Some other yoga poses you should memorize are
Bridge Pose (Setu Bandhasana)
Warrior 1 and 2 (Virabhadrasana I and II)
Half Pigeon Pose (Ardha Kapotasana)
Upward Facing Dog (Urdhva Mukha Svanasana)
Triangle Pose (Trikonasana)
Tree Pose (Vrksasana)
But remember that every instructor has their own favorite poses. Familiarize yourself with whichever poses your instructor comes back to.
Pay Attention to Your Body
As the old adage goes, “no pain, no gain.”
And while you will probably experience some pain as you fight your body’s stiffness, it’s never a good idea to over-exert yourself.
If you stretch your body too far during your yoga practices, you run the risk of pulling or bruising muscles, which will grind your exercise routine to a swift halt.
You want your yoga practice to require effort, without pushing yourself too far.
As a general rule, if you can’t perform a yoga pose and still smile, you might be working too hard.Pay attention to what your body is saying to you.
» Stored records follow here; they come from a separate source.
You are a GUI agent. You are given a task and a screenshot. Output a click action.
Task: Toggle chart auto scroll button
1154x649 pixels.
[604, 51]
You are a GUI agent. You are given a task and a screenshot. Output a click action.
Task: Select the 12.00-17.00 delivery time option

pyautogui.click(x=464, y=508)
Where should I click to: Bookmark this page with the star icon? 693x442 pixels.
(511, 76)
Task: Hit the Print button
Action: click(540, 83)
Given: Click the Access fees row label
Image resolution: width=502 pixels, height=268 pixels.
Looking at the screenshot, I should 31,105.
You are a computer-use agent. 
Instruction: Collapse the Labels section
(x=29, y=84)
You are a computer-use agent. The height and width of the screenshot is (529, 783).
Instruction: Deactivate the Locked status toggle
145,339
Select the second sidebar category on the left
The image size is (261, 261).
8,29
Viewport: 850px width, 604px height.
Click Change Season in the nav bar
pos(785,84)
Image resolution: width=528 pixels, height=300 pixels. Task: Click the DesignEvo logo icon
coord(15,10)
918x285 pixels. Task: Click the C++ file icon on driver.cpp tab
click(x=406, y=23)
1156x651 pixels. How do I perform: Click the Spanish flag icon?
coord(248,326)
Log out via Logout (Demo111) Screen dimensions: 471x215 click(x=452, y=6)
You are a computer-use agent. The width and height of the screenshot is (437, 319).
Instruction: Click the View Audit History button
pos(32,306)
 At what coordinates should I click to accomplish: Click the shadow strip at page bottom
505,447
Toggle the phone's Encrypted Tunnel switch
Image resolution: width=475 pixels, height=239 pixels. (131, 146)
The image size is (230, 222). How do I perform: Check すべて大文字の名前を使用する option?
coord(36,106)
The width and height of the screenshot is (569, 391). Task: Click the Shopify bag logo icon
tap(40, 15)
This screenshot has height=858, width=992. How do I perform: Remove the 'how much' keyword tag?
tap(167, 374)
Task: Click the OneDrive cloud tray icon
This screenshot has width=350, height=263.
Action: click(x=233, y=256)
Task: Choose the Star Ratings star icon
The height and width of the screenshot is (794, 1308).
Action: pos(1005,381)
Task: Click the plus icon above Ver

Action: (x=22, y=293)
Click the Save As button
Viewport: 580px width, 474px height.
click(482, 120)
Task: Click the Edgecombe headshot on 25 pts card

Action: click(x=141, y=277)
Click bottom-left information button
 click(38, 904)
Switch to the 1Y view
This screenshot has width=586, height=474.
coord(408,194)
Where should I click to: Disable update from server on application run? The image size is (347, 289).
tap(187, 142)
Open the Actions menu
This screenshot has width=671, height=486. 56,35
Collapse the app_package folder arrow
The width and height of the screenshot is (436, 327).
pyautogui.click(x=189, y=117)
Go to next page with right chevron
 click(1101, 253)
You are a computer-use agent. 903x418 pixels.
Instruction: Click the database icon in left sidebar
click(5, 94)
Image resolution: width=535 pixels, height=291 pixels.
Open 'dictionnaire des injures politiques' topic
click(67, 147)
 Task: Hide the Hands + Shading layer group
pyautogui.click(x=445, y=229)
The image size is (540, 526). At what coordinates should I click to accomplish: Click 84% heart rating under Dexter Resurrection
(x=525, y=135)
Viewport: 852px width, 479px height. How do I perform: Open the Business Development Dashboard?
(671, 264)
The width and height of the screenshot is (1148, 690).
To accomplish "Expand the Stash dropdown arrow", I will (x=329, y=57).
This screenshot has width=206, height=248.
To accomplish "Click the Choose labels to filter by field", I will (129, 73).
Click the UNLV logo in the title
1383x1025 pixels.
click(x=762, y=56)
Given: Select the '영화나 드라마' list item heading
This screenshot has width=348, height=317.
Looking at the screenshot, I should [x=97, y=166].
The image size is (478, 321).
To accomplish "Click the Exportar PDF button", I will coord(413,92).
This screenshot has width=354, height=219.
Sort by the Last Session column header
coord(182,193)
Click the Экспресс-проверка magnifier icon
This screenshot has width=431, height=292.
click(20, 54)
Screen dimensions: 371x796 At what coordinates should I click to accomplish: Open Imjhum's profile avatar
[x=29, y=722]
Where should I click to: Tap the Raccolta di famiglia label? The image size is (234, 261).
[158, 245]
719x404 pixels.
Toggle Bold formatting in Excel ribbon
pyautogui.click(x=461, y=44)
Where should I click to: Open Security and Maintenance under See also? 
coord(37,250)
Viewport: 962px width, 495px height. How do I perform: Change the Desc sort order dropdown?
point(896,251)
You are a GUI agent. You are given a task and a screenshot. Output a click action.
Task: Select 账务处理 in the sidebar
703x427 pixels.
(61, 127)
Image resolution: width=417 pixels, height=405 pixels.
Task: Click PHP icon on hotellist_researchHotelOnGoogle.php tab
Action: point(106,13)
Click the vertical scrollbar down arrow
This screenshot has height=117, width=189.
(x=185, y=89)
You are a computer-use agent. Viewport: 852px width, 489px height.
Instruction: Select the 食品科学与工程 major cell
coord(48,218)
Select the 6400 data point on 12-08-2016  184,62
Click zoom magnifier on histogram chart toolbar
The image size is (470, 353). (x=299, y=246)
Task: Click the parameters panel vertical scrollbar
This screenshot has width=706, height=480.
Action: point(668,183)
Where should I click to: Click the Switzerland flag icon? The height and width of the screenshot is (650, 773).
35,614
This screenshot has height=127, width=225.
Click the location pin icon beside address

Take note of any pain or discomfort you feel.Also, pay attention to what your body is doing. How firmly are your “roots”–that is, whatever parts of your body are on the ground during that pose–supporting you?
How straight is your spine?
Are you crunching your neck or shoulders?
Also, take note of any shaking or wobbling you might have in a pose. The first time you go into Plank Pose, you might not be able to hold it without your muscles shaking. But now, your Plank is as stiff as a…plank.
Paying attention to your body can help you keep track of how far you’ve come in your yoga practice.
Stay Mindful of Your Breath
The heart of yoga is tranquility.
And if you’re hyperventilating while you’re trying to stay in a headstand, that tranquility will be hard to find. Yoga devotees practice what is called Ujjayi breathing to make the most of their yoga practice. Ujjayi, or “victorious breath,” helps the mind relax while in a yoga pose. It also helps the body, increasing oxygen to the bloodstream and improving circulation. It can even lower your blood pressure, which reduces stress.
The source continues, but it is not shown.